### Written tasks
1. In the Katrina commentary, swap "warriors" for "soldiers" and give the text again from "In reality, having" to "Gras from hell.".
2. According to the Katrina commentary, combat teams from which unit were not sent to New Orleans right after the hurricane hit?

### Provided passage
## start

The Philadelphia Inquirer offers an "expose" for those who might have missed the story the first 900 times it appeared in a major media outlet: combat teams from the 82nd Airborne were not instantly dispatched to New Orleans immediately after hurricane Katrina hit. There may be some confusion on the part of that paper as to what function those big boys with their guns play in disaster recovery efforts, perhaps enhanced by the enduring image of the US military as "meals on wheels" developed throughout much of the 90s. Perhaps the writers and editors of this piece pine for that September 10th world - but who doesn't?

In reality, having large groups of armed military operating under separate chains of command in an area were civil control has broken down completely and media reports are screaming hysterically about murder, rape, robbery, and general mayhem can often make the situation worse. And while some dream of a world where American warriors are trained to deploy rapidly to help under-privileged farmers prepare for spring planting, others look into the reasons why chaos reigned in New Orleans during the Mardi Gras from hell.

## end

(Rows on where targets appear)
## start

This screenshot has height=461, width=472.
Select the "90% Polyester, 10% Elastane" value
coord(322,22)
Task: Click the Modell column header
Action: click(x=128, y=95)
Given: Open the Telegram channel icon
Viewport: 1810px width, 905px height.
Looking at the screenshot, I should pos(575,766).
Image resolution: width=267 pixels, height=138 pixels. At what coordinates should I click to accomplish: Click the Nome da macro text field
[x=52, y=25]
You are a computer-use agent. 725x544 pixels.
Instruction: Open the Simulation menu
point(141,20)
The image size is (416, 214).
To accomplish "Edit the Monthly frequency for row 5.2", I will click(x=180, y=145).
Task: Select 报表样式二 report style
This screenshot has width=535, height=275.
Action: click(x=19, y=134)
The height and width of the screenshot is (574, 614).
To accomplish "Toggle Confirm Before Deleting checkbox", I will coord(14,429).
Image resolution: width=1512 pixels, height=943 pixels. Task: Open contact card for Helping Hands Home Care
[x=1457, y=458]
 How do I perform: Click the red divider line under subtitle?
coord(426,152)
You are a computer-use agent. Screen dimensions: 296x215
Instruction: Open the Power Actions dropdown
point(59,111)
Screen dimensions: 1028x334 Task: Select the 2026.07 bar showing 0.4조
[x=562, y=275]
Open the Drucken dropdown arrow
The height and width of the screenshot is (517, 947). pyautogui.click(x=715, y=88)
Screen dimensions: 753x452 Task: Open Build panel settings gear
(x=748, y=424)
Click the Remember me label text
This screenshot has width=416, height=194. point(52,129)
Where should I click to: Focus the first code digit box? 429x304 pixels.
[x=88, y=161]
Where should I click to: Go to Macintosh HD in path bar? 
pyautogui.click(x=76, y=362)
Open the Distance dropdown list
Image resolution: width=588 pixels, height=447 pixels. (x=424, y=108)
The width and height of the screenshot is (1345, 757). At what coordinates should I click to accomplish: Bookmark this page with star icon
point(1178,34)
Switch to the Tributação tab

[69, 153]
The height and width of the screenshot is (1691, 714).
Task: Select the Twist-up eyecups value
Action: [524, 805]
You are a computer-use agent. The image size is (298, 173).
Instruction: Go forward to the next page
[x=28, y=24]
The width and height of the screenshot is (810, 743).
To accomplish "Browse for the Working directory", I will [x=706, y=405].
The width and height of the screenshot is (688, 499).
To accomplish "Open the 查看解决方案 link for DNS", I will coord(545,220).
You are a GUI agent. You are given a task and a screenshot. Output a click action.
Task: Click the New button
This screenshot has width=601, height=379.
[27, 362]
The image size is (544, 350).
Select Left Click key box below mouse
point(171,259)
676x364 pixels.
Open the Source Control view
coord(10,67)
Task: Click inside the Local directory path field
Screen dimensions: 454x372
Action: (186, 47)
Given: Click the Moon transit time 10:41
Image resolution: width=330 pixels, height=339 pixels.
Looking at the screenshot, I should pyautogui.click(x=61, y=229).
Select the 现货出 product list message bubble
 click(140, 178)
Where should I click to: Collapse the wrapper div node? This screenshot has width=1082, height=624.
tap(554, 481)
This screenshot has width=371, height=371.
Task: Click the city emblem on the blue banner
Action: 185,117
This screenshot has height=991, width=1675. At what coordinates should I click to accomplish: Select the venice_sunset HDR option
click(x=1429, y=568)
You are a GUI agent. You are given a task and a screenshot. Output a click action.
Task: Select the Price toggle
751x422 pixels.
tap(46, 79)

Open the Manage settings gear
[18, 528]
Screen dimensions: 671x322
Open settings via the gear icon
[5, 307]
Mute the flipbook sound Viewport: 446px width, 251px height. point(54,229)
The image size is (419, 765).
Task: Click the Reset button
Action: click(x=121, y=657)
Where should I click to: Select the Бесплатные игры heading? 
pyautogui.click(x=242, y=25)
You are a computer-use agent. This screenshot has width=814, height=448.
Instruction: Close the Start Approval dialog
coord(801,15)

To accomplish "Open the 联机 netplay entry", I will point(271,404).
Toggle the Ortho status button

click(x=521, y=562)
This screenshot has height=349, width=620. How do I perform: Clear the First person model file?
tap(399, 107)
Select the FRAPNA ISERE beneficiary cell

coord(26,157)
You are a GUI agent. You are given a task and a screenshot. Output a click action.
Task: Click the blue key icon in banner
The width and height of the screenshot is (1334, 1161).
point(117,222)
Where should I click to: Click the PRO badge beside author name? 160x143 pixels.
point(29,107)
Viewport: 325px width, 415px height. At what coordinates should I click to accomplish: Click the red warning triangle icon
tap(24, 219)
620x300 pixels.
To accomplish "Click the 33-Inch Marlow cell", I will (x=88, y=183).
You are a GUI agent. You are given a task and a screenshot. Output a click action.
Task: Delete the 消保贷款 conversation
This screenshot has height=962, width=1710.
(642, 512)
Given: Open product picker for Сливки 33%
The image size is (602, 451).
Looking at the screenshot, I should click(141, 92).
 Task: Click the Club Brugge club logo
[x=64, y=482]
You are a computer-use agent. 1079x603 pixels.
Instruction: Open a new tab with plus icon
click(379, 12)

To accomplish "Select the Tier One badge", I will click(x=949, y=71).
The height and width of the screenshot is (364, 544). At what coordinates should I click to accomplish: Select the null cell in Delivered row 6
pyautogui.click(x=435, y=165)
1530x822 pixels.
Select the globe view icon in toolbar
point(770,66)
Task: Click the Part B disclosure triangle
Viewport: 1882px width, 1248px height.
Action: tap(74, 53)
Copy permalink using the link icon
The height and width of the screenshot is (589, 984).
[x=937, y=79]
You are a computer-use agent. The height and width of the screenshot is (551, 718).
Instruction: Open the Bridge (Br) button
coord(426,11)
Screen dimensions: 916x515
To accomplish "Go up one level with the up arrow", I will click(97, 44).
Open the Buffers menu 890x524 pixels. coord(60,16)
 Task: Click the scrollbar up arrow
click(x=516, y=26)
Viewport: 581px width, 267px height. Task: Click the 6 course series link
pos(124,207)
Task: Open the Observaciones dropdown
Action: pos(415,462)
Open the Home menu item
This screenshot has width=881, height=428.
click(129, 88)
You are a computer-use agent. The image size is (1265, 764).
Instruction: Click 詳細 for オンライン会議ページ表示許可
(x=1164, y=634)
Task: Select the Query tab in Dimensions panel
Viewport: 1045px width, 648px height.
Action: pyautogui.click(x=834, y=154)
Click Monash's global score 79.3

## end

### Solutions to the tasks
1.
In reality, having large groups of armed military operating under separate chains of command in an area were civil control has broken down completely and media reports are screaming hysterically about murder, rape, robbery, and general mayhem can often make the situation worse. And while some dream of a world where American soldiers are trained to deploy rapidly to help under-privileged farmers prepare for spring planting, others look into the reasons why chaos reigned in New Orleans during the Mardi Gras from hell.

2. The 82nd Airborne.